Presentation on theme: "THE ART AND SCIENCE OF THE PURR-FECT IEP August 19, 2013 Presented by: Brenda Lyne and Jan Demro."— Presentation transcript:
THE ART AND SCIENCE OF THE PURR-FECT IEP August 19, 2013 Presented by: Brenda Lyne and Jan Demro
Bend-Lapine School District v. K.H. That ruling, at 43 IDELR 191, held that the IEP denied FAPE due to lack of baseline data, measurable goals, and a description of services to be provided Court Ruling
What needs to be taught? How do we teach it? These are the critical questions you need to ask every time you sit down to write an IEP. Deciding what needs to be taught is also called IDENTIFYING the CRITICAL AREAS OF NEED. What drives the IEP?

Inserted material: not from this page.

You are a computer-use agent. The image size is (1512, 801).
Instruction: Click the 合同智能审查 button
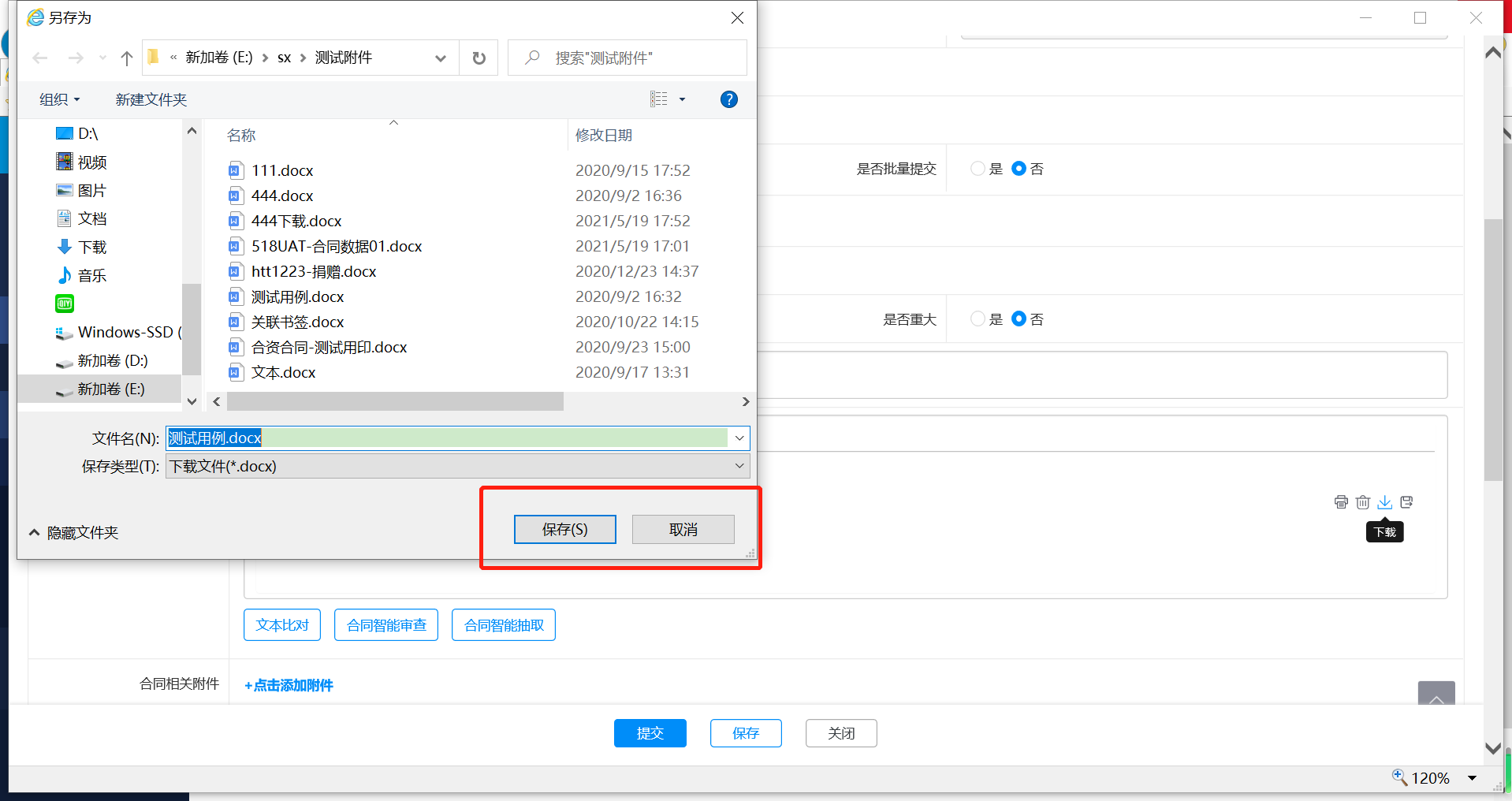[x=386, y=625]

You have to know what is expected of General Education students at that grade level. From that point, you determine how your student is performing in relation to that standard. Another area might be what the child needs to learn or be able to do functionally. How do you do that?
Use a variety of sources for that data….. Grade-Level TEKS that includes Strands, Essence Statements, Student Expectations, Pre-requisite Skills results of standardized assessment (FIE) results of curriculum-based assessment (DCAs, chapter tests, C-Scope tests, STAAR results, RTI information) data collected from current IEP goals and objectives Progress-Monitoring scores (STAR, Aimsweb, TPRI, I-Station) General Education Teacher information (YES, you have to talk to the general education teacher.) Where does that information come from?
Use the data you have collected to determine what strengths your student already possesses and what skills are needed. The important needed skills will lead you to your goals and objectives…. Don’t forget to use what you already know about teaching…. Use work samples Anecdotal records Teacher tests Behavioral data
All this data collection happens before you write a single goal or objective. This information is used to create your Present Levels of Performance (PLAAFP). Repeating: THE PLAAFP COMES FIRST!!!!! AGAIN: You don’t ever write goals and objectives without first writing your PLAAFP statements. When???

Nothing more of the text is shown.